22 novembro 2015

Aqui jazz


Fim de tarde. Zé gostava do frio, gostava de pensar que estava em algum país da Europa, que seu café era em Paris, tinha até colocado um poster da torre Eifell, meio rasgado nas beiradas, na parede ao lado do balcão. Sentia-se bem nos seus devaneios enquanto limpava as mesas.
Uma mulher madura se aproxima, sorri sincera e pede um café. Logo depois, quem ela estava esperando chega andando apressado e senta-se ao seu lado. Dava para notar que era bem mais jovem que ela. Terno sóbrio, gravata discreta, sapato de cromo alemão. Também pede um café. Curto, por favor.

- Você não mudou... -  diz ele.
- Dez anos? Ou mais? - diz ela, sem sequer ousar olhar nos olhos dele com medo de morrer envenenada.

Um abraço cerimonioso, quase infantil, mãos frias e suadas, coração marcando um compasso. Começam a atropelar os assuntos como se a última conversa tivesse sido ontem e as horas vão passando. Tudo passa. As afinidades ficam. Havia um querer bem. As memórias, fotografadas de ângulos diferentes, desfilavam entre eles como tiras de celuloide de um antigo roteiro.

Algumas horas antes…

Ela está pronta para sair e, como sempre, anda pela casa feito barata tonta, certificando-se de que não esqueceu de nada. Revira a bolsa, pega a chave de casa com uma mão e, com a outra, liga o celular. Mais uma olhadinha no espelho do lavabo e abre a porta para chamar o elevador. O telefone toca e uma voz familiar pergunta quem fala. Ela responde hesitante e ele se identifica. Silêncio.

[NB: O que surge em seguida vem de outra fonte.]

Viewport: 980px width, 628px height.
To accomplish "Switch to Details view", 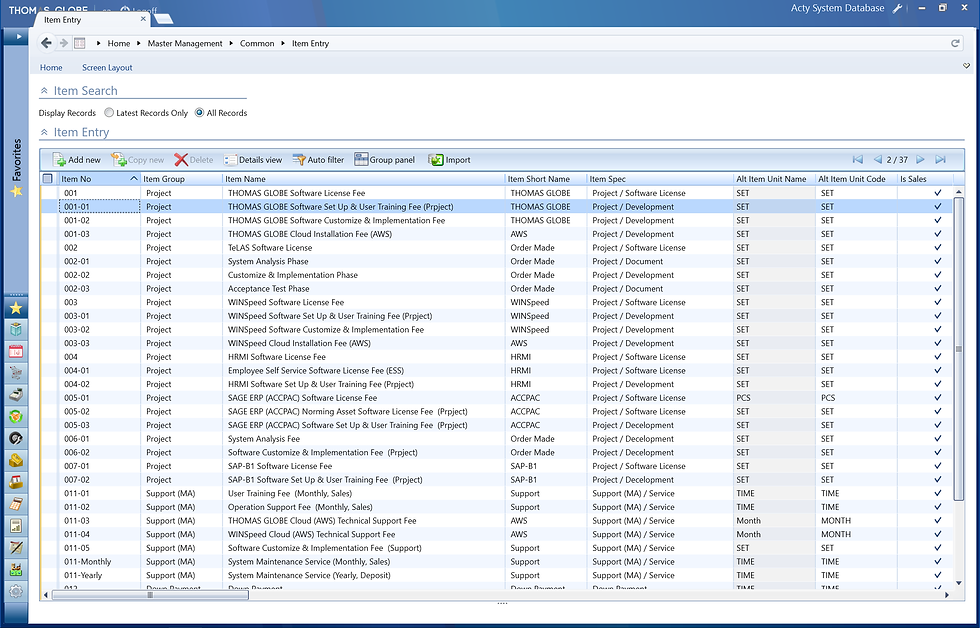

Ela entra, deixa cair o corpo na poltrona, larga a bolsa no chão e continua a conversa com voz contida, disfarçando a emoção. O estômago arde, aperta e regurgita uma mágoa há muito ruminada. Dez anos e a certeza de que um dia isso iria acontecer.  Marcam um encontro para o final da tarde, será que foi uma boa ideia? Estava atrasada, pensaria a respeito a caminho do escritório.

Passa o dia sem nem um pingo de concentração fala ao telefone, responde e-mails, participa de uma longa reunião, olha no relógio, não quer almoçar. Toma água, desce até a calçada para fumar um cigarro, finge que trabalha mais um pouco e vai ao encontro de um fantasma, de alguém que ela duvidou que um dia tivesse existido. Aqui jazz um amor de adolescente.


Não sente o chão sob seus pés. Será que eu estou bem?